§ GOAL OF THE EXERCISE: Give the lines below as a Markdown table with two columns, Row for the row number and Text for the line, leaving out any blank lines. Do not include the pictures in your answer.

<<<<

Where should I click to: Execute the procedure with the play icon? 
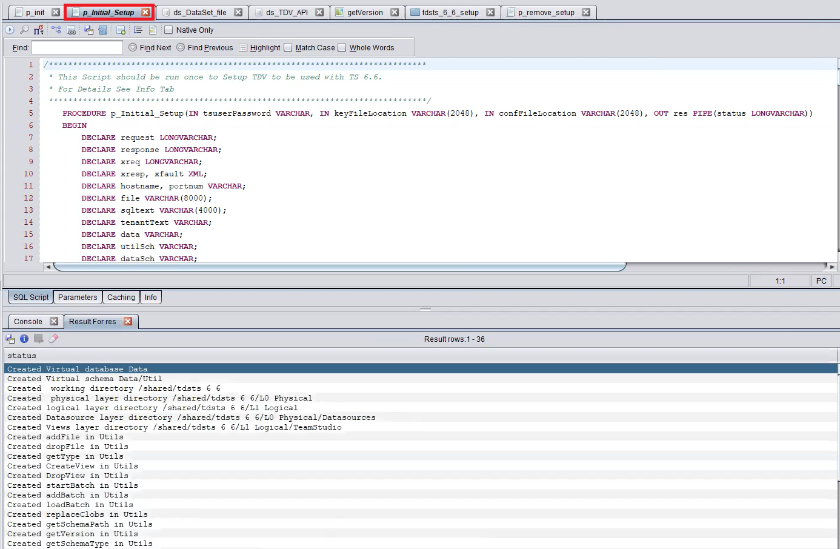(10, 29)
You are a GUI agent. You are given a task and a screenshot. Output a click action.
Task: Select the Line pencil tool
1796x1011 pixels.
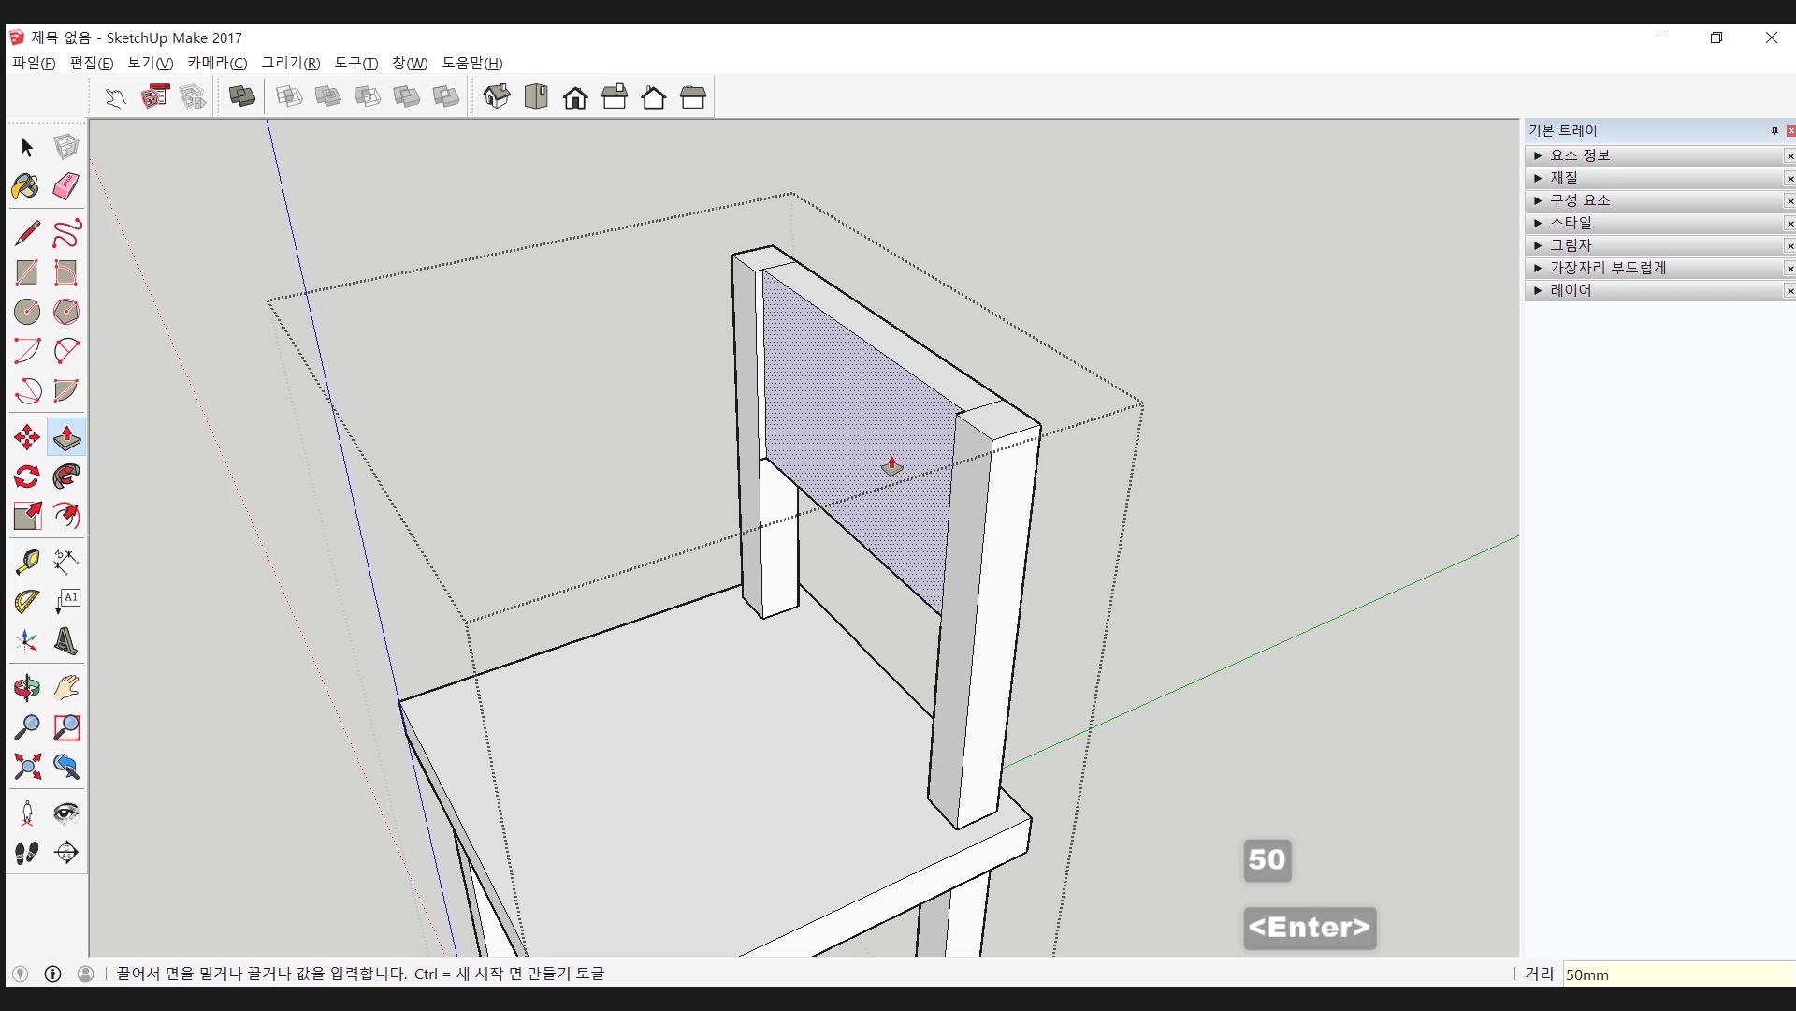[x=26, y=232]
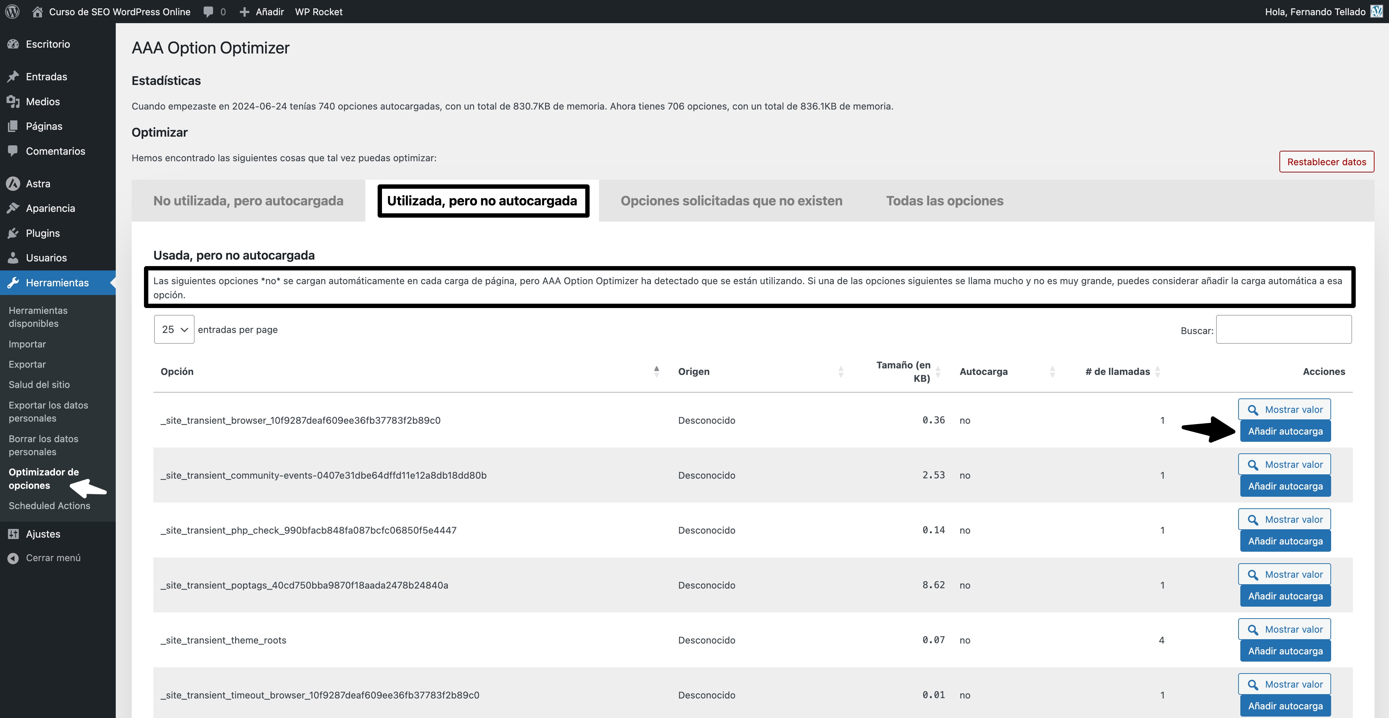Open Escritorio dashboard icon in sidebar
The height and width of the screenshot is (718, 1389).
tap(13, 44)
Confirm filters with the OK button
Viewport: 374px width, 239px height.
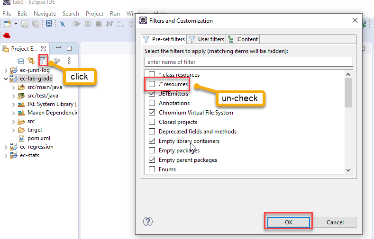tap(288, 222)
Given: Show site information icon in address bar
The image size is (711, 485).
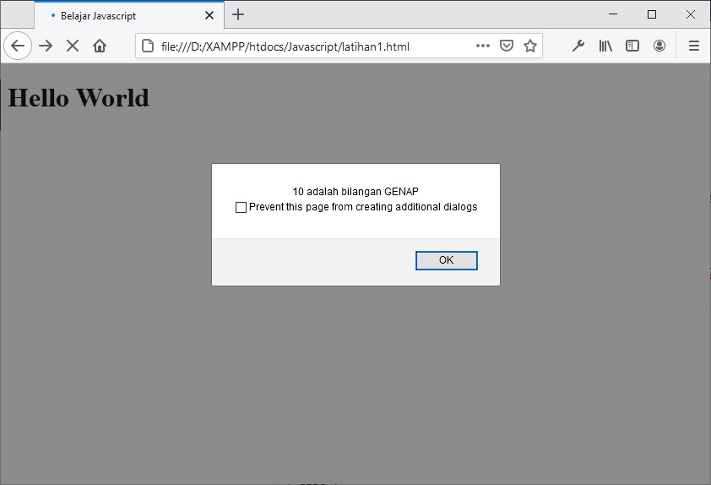Looking at the screenshot, I should (x=147, y=46).
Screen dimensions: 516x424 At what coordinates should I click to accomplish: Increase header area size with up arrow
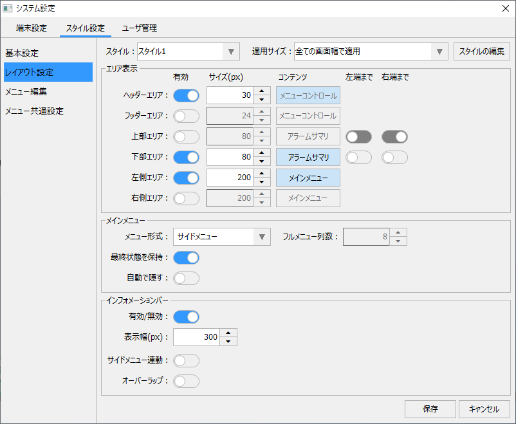tap(261, 91)
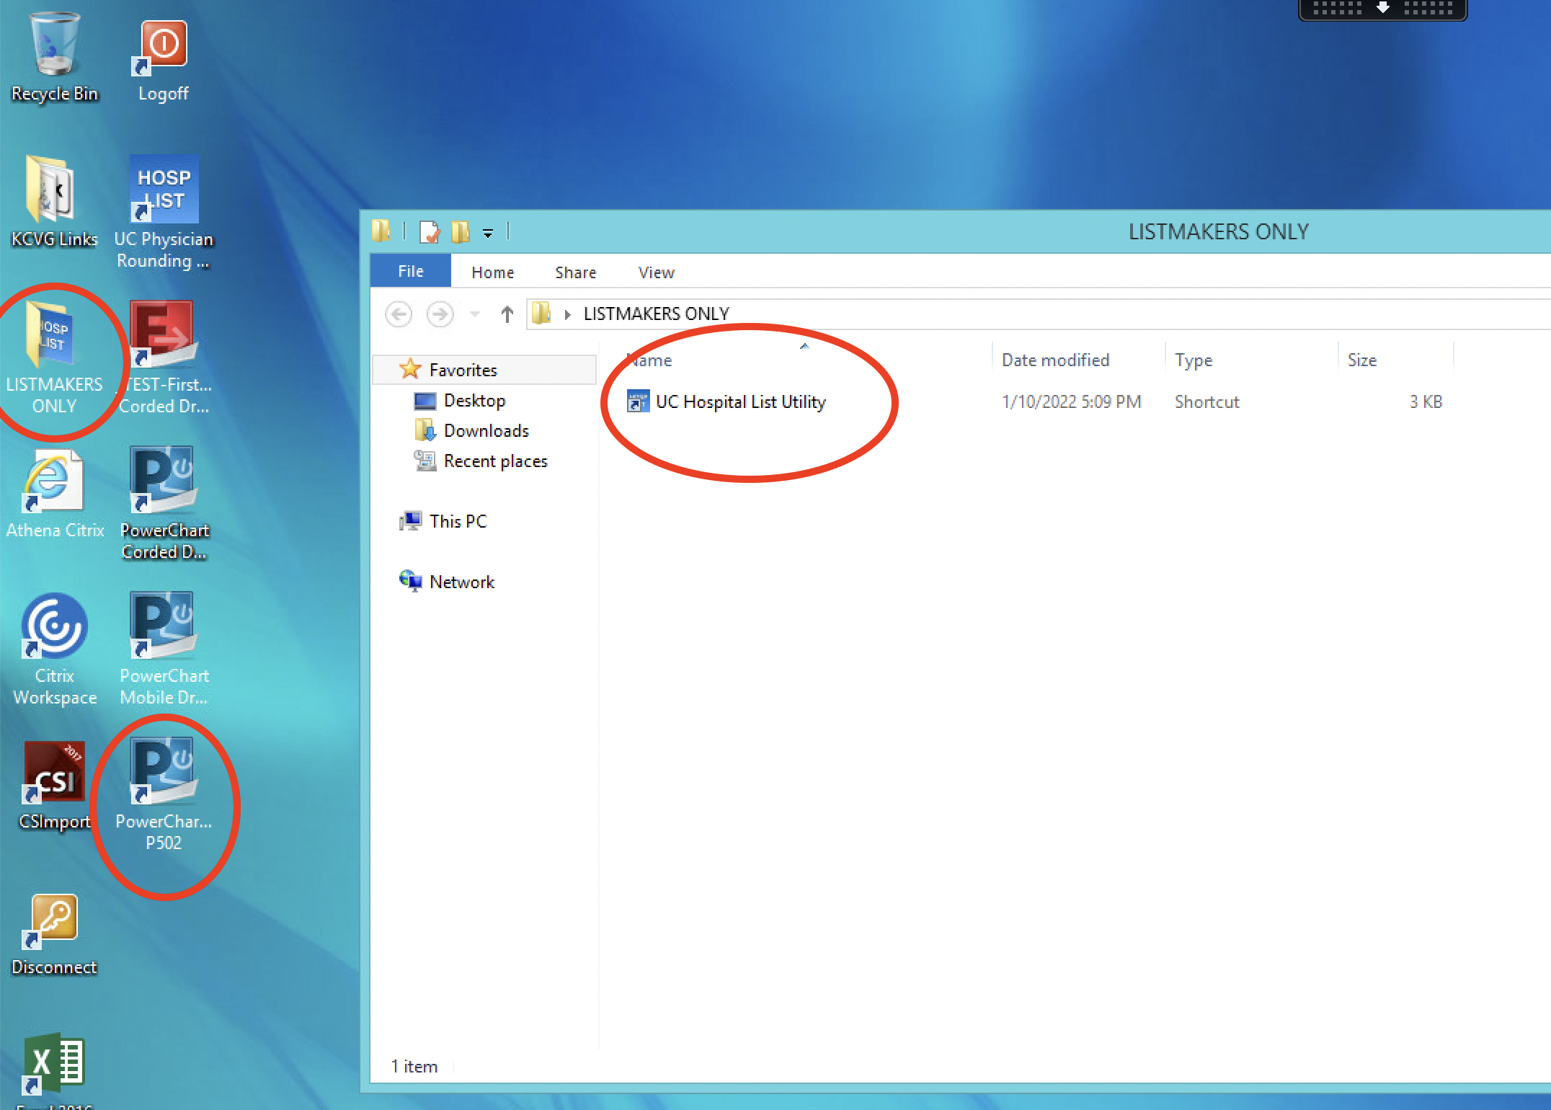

>>>>

§ REPLY:
| Row | Text |
|---|---|
| 1 | Where should I click to: Execute the procedure with the play icon?  |
| 2 | (10, 29) |
| 3 | You are a GUI agent. You are given a task and a screenshot. Output a click action. |
| 4 | Task: Select the Line pencil tool |
| 5 | 1796x1011 pixels. |
| 6 | [x=26, y=232] |
| 7 | Open Escritorio dashboard icon in sidebar |
| 8 | The height and width of the screenshot is (718, 1389). |
| 9 | tap(13, 44) |
| 10 | Confirm filters with the OK button |
| 11 | Viewport: 374px width, 239px height. |
| 12 | tap(288, 222) |
| 13 | Given: Show site information icon in address bar |
| 14 | The image size is (711, 485). |
| 15 | Looking at the screenshot, I should (x=147, y=46). |
| 16 | Screen dimensions: 516x424 At what coordinates should I click to accomplish: Increase header area size with up arrow |
| 17 | tap(261, 91) |